RolnickLab · mihow · May 14, 2026 · May 14, 2026 · May 14, 2026 · May 14, 2026
diff --git a/ami/main/api/serializers.py b/ami/main/api/serializers.py
@@ -1749,3 +1749,75 @@ class TopIdentifiersResponseSerializer(serializers.Serializer):
 
     project_id = serializers.IntegerField()
     top_identifiers = UserIdentificationCountSerializer(many=True)
+
+
+class ModelAgreementSerializer(serializers.Serializer):
+    """Verified / agreement rates over the filtered Occurrence set.
+
+    `agreed_exact_count` is a subset of `agreed_any_rank_count` by
+    construction — an exact match implies the LCA is the taxon itself.
+    `*_pct` percentages are 0.0..1.0 (not 0..100).
+
+    Denominator note: `agreed_*_pct` divide by `verified_with_prediction_count`
+    (verified occurrences that *also* have a machine prediction), NOT by
+    `verified_count`. A verified occurrence with no machine prediction can't
+    agree or disagree — including it in the denominator would drag the rate
+    down without representing actual model disagreement. `no_prediction_count`
+    is surfaced so the consumer can see how many such occurrences exist.
+
+    Optional rank threshold: when the caller passes
+    `?agreement_coarsest_rank=FAMILY`, the response also includes
+    `agreed_coarser_rank_*` counting only LCAs at that rank or deeper. The
+    threshold rank is echoed in `agreement_coarsest_rank`. When the param is
+    absent, the coarser-rank fields are null and `agreement_coarsest_rank`
+    is null.
+    """
+
+    project_id = serializers.IntegerField()
+    total_occurrences = serializers.IntegerField()
+    verified_count = serializers.IntegerField(help_text="Occurrences with at least one non-withdrawn identification.")
+    verified_pct = serializers.FloatField(
+        min_value=0.0,
+        max_value=1.0,
+        help_text="verified_count / total_occurrences",
+    )

Requirement 1
Reproduce the serializer diff starting at "top_identifiers = UserIdentificationCountSerializer(many=True)" and ending at "the taxon itself.", substituting "design" for "construction".
Requirement 2
Proceed with the serializer diff from the point at which it stops.

Dataset excerpt
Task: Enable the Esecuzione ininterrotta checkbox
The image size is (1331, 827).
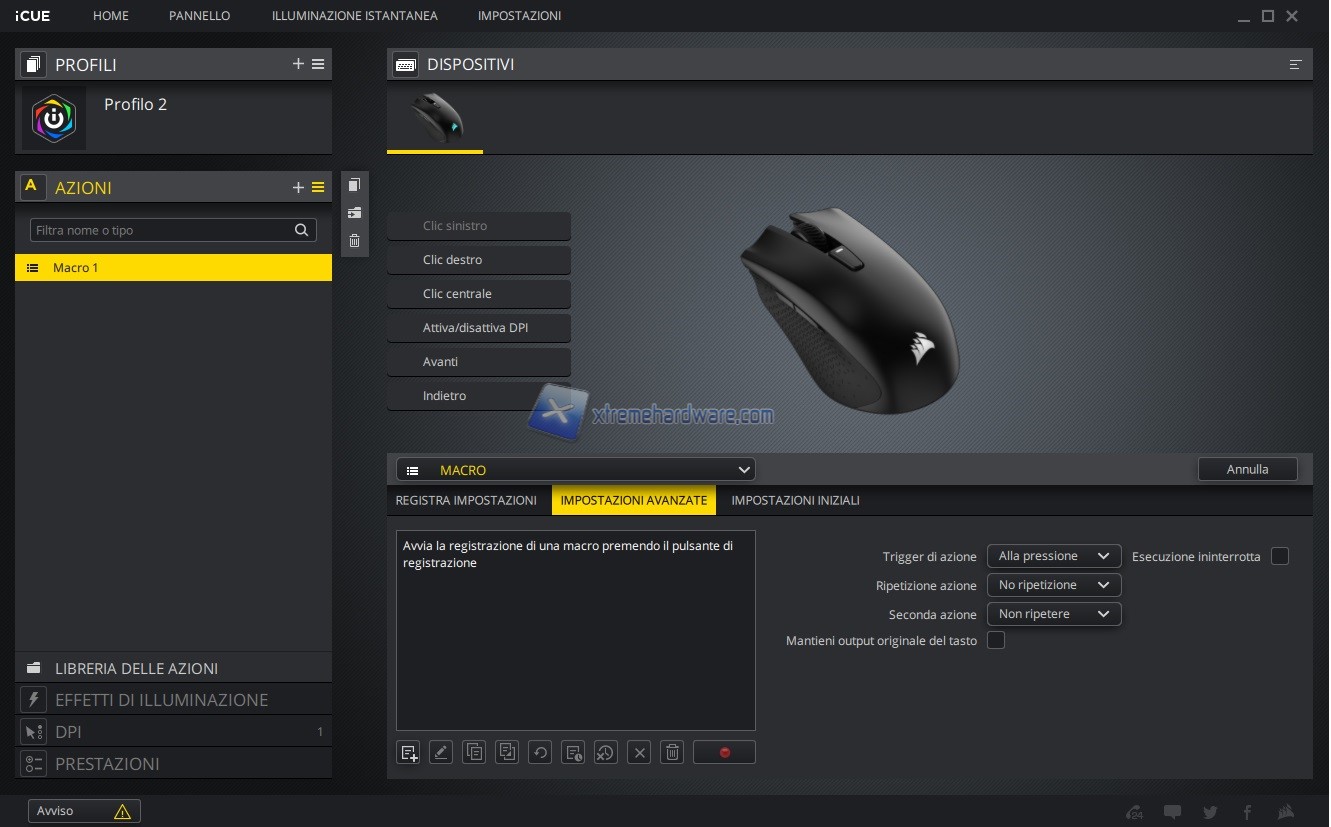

Exercise result 1
top_identifiers = UserIdentificationCountSerializer(many=True)
+
+
+class ModelAgreementSerializer(serializers.Serializer):
+    """Verified / agreement rates over the filtered Occurrence set.
+
+    `agreed_exact_count` is a subset of `agreed_any_rank_count` by
+    design — an exact match implies the LCA is the taxon itself.

Exercise result 2
+    verified_with_prediction_count = serializers.IntegerField(
+        help_text="Verified occurrences that also have a machine prediction (denominator for agreed_*_pct)."
+    )
+    no_prediction_count = serializers.IntegerField(
+        help_text="Verified occurrences with no machine prediction (excluded from agreement denominator)."
+    )
+    agreed_exact_count = serializers.IntegerField()
+    agreed_exact_pct = serializers.FloatField(
+        min_value=0.0,
+        max_value=1.0,
+        help_text="agreed_exact_count / verified_with_prediction_count",
+    )
+    agreed_any_rank_count = serializers.IntegerField(
+        help_text="Exact matches plus disagreements whose LCA is at any real rank (UNKNOWN excluded)."
+    )
+    agreed_any_rank_pct = serializers.FloatField(
+        min_value=0.0,
+        max_value=1.0,
+        help_text="agreed_any_rank_count / verified_with_prediction_count",
+    )
+    agreement_coarsest_rank = serializers.CharField(
+        allow_null=True,
+        required=False,
+        help_text="Threshold rank from ?agreement_coarsest_rank query param. Null when the param is absent.",
+    )
+    agreed_coarser_rank_count = serializers.IntegerField(
+        allow_null=True,
+        required=False,
+        help_text=(
+            "Exact matches plus disagreements whose LCA is at `agreement_coarsest_rank` or deeper. "
+            "Null when no threshold was supplied."
+        ),
+    )
+    agreed_coarser_rank_pct = serializers.FloatField(
+        min_value=0.0,
+        max_value=1.0,
+        allow_null=True,
+        required=False,
+        help_text="agreed_coarser_rank_count / verified_with_prediction_count. Null when no threshold supplied.",
+    )
diff --git a/ami/main/api/views.py b/ami/main/api/views.py
@@ -32,7 +32,7 @@
 from ami.base.views import ProjectMixin
 from ami.main.api.schemas import limit_doc_param, project_id_doc_param
 from ami.main.api.serializers import TagSerializer
-from ami.main.models_future.occurrence import top_identifiers_for_project
+from ami.main.models_future.occurrence import model_agreement_for_project, top_identifiers_for_project
 from ami.utils.requests import get_default_classification_threshold
 from ami.utils.storages import ConnectionTestResult
 
@@ -56,6 +56,7 @@
     Tag,
     TaxaList,
     Taxon,
+    TaxonRank,
     User,
     update_detection_counts,
 )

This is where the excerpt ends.